# The problem
Rewrite the items as a Markdown table with the columns "Row" and "Line", starting with the line that contains "Click the Windows" and going on through the line that contains "tap(623, 152)". Number each line in order and leave out blank lines.

-- begin --

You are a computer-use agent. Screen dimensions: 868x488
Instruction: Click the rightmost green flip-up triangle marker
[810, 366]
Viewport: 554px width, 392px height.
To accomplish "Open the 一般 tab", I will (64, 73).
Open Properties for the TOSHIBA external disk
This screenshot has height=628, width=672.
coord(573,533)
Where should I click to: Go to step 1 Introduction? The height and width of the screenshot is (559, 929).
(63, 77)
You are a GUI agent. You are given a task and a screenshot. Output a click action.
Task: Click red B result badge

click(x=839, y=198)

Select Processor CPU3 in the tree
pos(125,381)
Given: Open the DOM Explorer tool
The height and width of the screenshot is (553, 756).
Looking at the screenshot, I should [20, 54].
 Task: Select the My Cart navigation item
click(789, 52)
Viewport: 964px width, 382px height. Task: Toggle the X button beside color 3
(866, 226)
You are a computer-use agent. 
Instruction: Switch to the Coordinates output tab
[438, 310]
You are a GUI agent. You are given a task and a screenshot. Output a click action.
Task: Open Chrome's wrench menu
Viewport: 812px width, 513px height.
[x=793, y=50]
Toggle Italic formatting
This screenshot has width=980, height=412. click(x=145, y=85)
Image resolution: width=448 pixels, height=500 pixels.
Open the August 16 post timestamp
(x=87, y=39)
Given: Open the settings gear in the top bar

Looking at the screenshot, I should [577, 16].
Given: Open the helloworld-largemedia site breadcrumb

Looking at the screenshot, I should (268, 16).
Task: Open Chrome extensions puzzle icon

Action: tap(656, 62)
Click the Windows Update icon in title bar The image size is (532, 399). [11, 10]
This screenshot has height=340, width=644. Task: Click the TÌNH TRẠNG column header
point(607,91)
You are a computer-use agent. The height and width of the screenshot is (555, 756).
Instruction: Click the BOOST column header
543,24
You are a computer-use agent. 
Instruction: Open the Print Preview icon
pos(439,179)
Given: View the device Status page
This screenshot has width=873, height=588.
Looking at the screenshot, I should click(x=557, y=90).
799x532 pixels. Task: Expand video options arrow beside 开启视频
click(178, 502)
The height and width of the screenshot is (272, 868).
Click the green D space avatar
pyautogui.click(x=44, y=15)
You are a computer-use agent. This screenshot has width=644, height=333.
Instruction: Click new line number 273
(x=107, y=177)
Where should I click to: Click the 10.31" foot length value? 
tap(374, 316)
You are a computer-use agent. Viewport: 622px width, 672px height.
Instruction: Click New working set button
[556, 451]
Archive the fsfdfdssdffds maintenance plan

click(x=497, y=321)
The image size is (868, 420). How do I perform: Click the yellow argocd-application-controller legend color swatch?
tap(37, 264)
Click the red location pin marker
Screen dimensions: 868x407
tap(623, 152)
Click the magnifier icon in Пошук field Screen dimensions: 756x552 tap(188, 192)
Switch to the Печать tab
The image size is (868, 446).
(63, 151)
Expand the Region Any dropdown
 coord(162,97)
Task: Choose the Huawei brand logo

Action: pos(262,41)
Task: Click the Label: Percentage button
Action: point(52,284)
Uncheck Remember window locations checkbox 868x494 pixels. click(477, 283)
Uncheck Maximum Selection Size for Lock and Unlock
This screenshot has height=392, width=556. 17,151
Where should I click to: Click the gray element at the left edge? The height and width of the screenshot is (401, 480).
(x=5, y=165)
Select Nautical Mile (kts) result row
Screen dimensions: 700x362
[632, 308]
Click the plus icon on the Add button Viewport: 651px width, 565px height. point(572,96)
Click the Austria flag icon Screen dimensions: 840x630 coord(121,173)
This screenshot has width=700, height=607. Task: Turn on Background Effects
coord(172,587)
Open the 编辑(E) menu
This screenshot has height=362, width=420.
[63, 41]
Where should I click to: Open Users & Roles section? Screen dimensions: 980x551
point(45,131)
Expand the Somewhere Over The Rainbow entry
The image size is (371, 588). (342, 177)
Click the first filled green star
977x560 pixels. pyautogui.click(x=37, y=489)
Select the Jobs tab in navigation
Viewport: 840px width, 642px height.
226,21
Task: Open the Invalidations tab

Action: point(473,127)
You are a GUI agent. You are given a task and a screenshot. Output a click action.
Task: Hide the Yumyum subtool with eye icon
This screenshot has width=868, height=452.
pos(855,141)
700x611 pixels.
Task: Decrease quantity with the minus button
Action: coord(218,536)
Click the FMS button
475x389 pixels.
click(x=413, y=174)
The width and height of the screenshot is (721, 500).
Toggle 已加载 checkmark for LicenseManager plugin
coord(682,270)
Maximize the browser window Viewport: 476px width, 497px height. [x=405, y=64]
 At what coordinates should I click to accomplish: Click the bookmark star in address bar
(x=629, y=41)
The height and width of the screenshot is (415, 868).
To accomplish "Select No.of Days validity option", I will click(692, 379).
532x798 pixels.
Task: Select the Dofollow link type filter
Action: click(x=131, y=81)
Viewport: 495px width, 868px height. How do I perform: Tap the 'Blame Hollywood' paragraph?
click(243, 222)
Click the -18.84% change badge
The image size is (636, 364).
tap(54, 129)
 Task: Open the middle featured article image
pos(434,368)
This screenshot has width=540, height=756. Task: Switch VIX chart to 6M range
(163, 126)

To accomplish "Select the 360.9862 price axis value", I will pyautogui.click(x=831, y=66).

-- end --

# Final result
| Row | Line |
|---|---|
| 1 | Click the Windows Update icon in title bar The image size is (532, 399). [11, 10] |
| 2 | This screenshot has height=340, width=644. Task: Click the TÌNH TRẠNG column header |
| 3 | point(607,91) |
| 4 | You are a computer-use agent. The height and width of the screenshot is (555, 756). |
| 5 | Instruction: Click the BOOST column header |
| 6 | 543,24 |
| 7 | You are a computer-use agent.  |
| 8 | Instruction: Open the Print Preview icon |
| 9 | pos(439,179) |
| 10 | Given: View the device Status page |
| 11 | This screenshot has width=873, height=588. |
| 12 | Looking at the screenshot, I should click(x=557, y=90). |
| 13 | 799x532 pixels. Task: Expand video options arrow beside 开启视频 |
| 14 | click(178, 502) |
| 15 | The height and width of the screenshot is (272, 868). |
| 16 | Click the green D space avatar |
| 17 | pyautogui.click(x=44, y=15) |
| 18 | You are a computer-use agent. This screenshot has width=644, height=333. |
| 19 | Instruction: Click new line number 273 |
| 20 | (x=107, y=177) |
| 21 | Where should I click to: Click the 10.31" foot length value?  |
| 22 | tap(374, 316) |
| 23 | You are a computer-use agent. Viewport: 622px width, 672px height. |
| 24 | Instruction: Click New working set button |
| 25 | [556, 451] |
| 26 | Archive the fsfdfdssdffds maintenance plan |
| 27 | click(x=497, y=321) |
| 28 | The image size is (868, 420). How do I perform: Click the yellow argocd-application-controller legend color swatch? |
| 29 | tap(37, 264) |
| 30 | Click the red location pin marker |
| 31 | Screen dimensions: 868x407 |
| 32 | tap(623, 152) |